RUN caddy fmt --overwrite /etc/caddy/Caddyfile

c. Service/unit/compose file:

Dockerfile

# Build React Image
FROM node:latest AS frontend

WORKDIR /frontend

# React / Yarn / Node stuff
ARG VITE_SERVER_URL

COPY ./frontend/package*.json ./frontend/yarn.lock ./

RUN yarn && yarn install

COPY ./frontend .

RUN yarn build


# Caddy Build Image
FROM caddy:2.7.6-alpine

ARG PORT
ARG CADDY_BACKEND_HOST

# Copy Caddyfile
COPY /caddy-server/Caddyfile /etc/caddy/Caddyfile

# Copy the built application from the previous stage
COPY --from=frontend /frontend/dist /srv
COPY --from=frontend /frontend/dist /var/www/html

RUN caddy fmt --overwrite /etc/caddy/Caddyfile

Environment variables:

PORT=4173
CADDY_BACKEND_HOST=127.0.0.1:8000
VITE_SERVER_URL=http://127.0.0.1:4173

d. My complete Caddy config:

{
	debug
}


:{$PORT} {
	root * /var/www/html

	header {
        Access-Control-Allow-Origin *
        Access-Control-Allow-Credentials true
        Access-Control-Allow-Methods *
        Access-Control-Allow-Headers *
        defer
    }
	reverse_proxy /api/* localhost:8000
	file_server
}

CORS is typically an application layer issue. You should configure somekind of CORS middleware in your Django backend. That’s usually a pretty trivial thing to do on the backend.

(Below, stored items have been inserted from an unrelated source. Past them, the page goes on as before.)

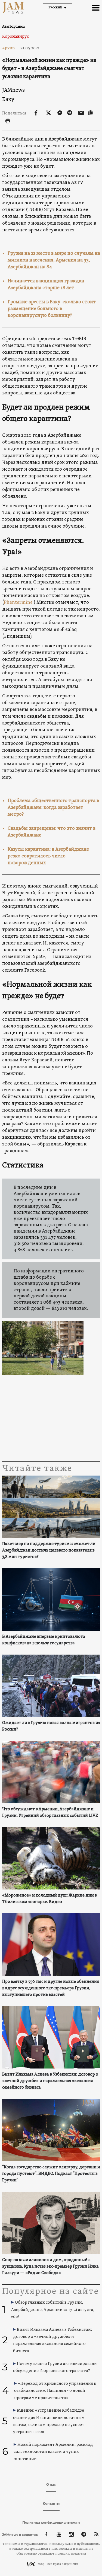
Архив (10, 48)
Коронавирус (15, 36)
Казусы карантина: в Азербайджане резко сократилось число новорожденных (48, 856)
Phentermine (19, 602)
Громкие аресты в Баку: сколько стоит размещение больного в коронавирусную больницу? (52, 309)
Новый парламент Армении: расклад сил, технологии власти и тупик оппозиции (53, 2452)
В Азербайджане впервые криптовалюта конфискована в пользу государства (43, 1640)
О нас (51, 2484)
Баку (8, 99)
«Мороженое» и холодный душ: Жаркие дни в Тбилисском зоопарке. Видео (49, 1899)
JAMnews (13, 90)
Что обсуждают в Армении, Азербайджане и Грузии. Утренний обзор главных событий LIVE (50, 1812)
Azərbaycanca (13, 26)
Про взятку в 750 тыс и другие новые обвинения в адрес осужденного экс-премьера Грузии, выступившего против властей (50, 1988)
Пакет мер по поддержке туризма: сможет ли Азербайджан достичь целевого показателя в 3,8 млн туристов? (48, 1550)
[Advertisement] (51, 1417)
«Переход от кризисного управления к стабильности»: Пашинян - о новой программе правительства (55, 2391)
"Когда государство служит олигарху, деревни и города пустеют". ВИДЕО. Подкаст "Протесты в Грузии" (51, 2174)
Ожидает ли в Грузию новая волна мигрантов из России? (51, 1726)
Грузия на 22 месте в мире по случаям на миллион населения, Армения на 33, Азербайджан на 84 (54, 260)
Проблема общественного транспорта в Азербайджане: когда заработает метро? (53, 808)
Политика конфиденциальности (51, 2522)
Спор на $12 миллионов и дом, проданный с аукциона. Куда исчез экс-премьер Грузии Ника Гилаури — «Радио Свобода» (50, 2266)
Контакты (51, 2503)
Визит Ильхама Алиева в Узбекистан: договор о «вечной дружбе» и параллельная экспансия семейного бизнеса (50, 2081)
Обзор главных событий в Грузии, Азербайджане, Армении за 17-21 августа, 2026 (52, 2310)
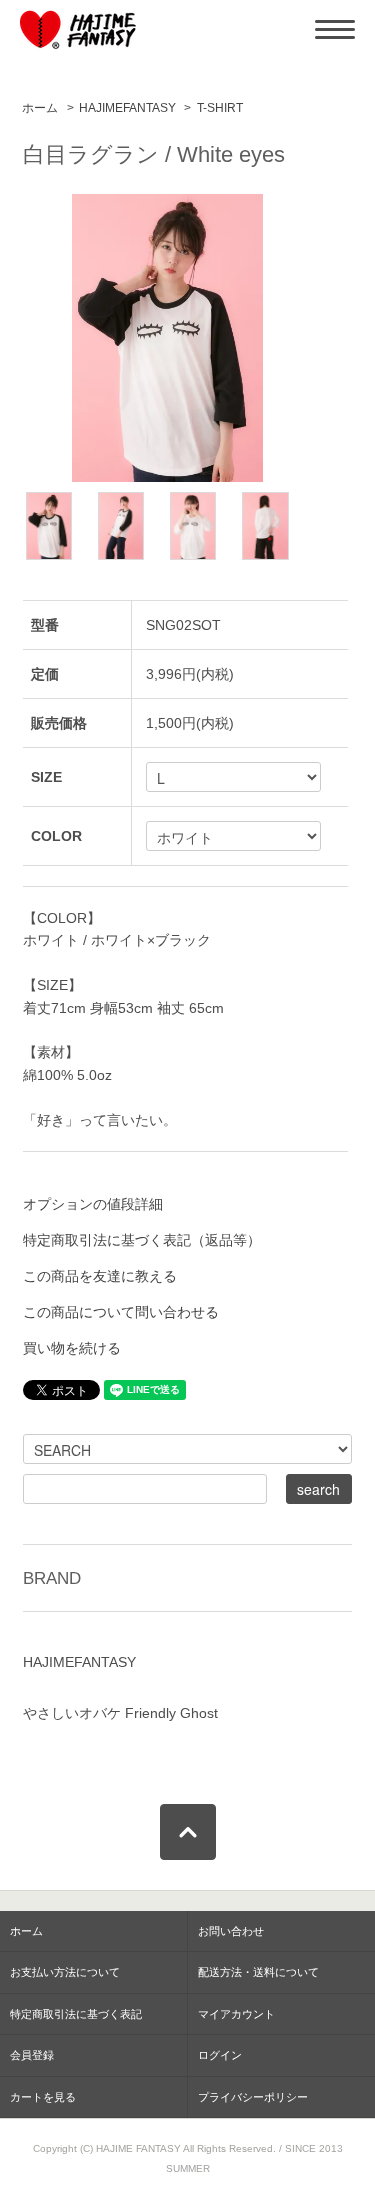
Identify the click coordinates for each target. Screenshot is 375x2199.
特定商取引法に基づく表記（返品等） (142, 1240)
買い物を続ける (72, 1348)
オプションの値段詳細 (93, 1204)
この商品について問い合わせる (121, 1312)
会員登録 (32, 2055)
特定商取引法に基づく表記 (76, 2014)
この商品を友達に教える (100, 1276)
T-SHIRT (220, 108)
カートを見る (43, 2097)
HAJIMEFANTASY (127, 108)
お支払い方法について (65, 1972)
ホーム (40, 108)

FWIW, I’d write your config like this:

:{$PORT} {
	encode gzip

	handle /api* {
		reverse_proxy localhost:8000
	}

	handle {
		root * /var/www/html
		try_files {path} /index.html
		file_server
	}
}

Small thing, I’d just always use port 80 inside the container (if you’re not having Caddy handle TLS). You can set up a port mapping from whatever port to 80 in your Docker setup. That way it’s predictable how to reach your Caddy container from another container if necessary.

The problem here is that localhost inside a container means “this same container”. If you need to proxy to another container, you need to use that container’s name.

So like reverse_proxy django:8000 or whatever.

Hello Francis, thank you for your reply. I had realized that I was getting the 502 issue because I had forgotten to add a network to my Caddy service in my Docker compose file and, as you had mentioned, I should use the container’s name. I did not need to change anything in my Django settings. I did however update my host for the reverse_proxy to reflect the Django docker image. I have updated my Caddyfile according to recommendations.